** Task **
Write each line exactly, from the line that holds "Instruction: Confirm deletion" through the final line of the material, and no other line.

** Materials provided **
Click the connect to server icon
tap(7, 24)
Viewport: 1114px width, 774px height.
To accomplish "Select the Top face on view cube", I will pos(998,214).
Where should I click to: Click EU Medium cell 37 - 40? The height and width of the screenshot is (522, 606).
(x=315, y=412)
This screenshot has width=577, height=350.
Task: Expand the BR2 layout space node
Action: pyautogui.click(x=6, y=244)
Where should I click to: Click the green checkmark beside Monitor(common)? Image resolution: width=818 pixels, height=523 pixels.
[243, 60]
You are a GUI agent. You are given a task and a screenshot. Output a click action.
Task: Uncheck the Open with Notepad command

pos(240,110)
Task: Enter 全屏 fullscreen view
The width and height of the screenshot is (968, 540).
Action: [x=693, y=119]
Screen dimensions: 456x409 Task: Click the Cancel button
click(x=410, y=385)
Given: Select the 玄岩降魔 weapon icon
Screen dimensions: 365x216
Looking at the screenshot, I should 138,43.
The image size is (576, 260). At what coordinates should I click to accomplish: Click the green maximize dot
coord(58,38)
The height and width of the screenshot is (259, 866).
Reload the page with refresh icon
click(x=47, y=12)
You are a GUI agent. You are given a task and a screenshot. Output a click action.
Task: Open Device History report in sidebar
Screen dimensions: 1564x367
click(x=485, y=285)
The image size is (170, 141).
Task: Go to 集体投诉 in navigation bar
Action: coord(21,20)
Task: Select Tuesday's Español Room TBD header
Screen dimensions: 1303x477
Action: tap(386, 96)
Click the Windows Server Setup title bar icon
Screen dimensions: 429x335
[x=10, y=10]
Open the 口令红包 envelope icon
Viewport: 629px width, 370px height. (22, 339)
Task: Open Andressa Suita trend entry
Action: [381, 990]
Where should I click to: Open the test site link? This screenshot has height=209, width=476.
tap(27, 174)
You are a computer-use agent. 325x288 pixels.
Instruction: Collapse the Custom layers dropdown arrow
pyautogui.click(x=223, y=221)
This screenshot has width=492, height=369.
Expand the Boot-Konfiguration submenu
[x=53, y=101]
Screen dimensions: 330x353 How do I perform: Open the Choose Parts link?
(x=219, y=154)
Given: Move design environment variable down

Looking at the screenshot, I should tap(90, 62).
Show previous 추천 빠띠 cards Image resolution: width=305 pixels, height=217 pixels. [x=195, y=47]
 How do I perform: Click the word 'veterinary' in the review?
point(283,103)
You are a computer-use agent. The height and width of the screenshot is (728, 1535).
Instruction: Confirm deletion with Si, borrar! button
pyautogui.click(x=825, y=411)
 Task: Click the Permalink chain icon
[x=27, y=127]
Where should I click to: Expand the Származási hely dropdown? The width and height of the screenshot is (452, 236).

** Answer below **
Instruction: Confirm deletion with Si, borrar! button
pyautogui.click(x=825, y=411)
 Task: Click the Permalink chain icon
[x=27, y=127]
Where should I click to: Expand the Származási hely dropdown? The width and height of the screenshot is (452, 236).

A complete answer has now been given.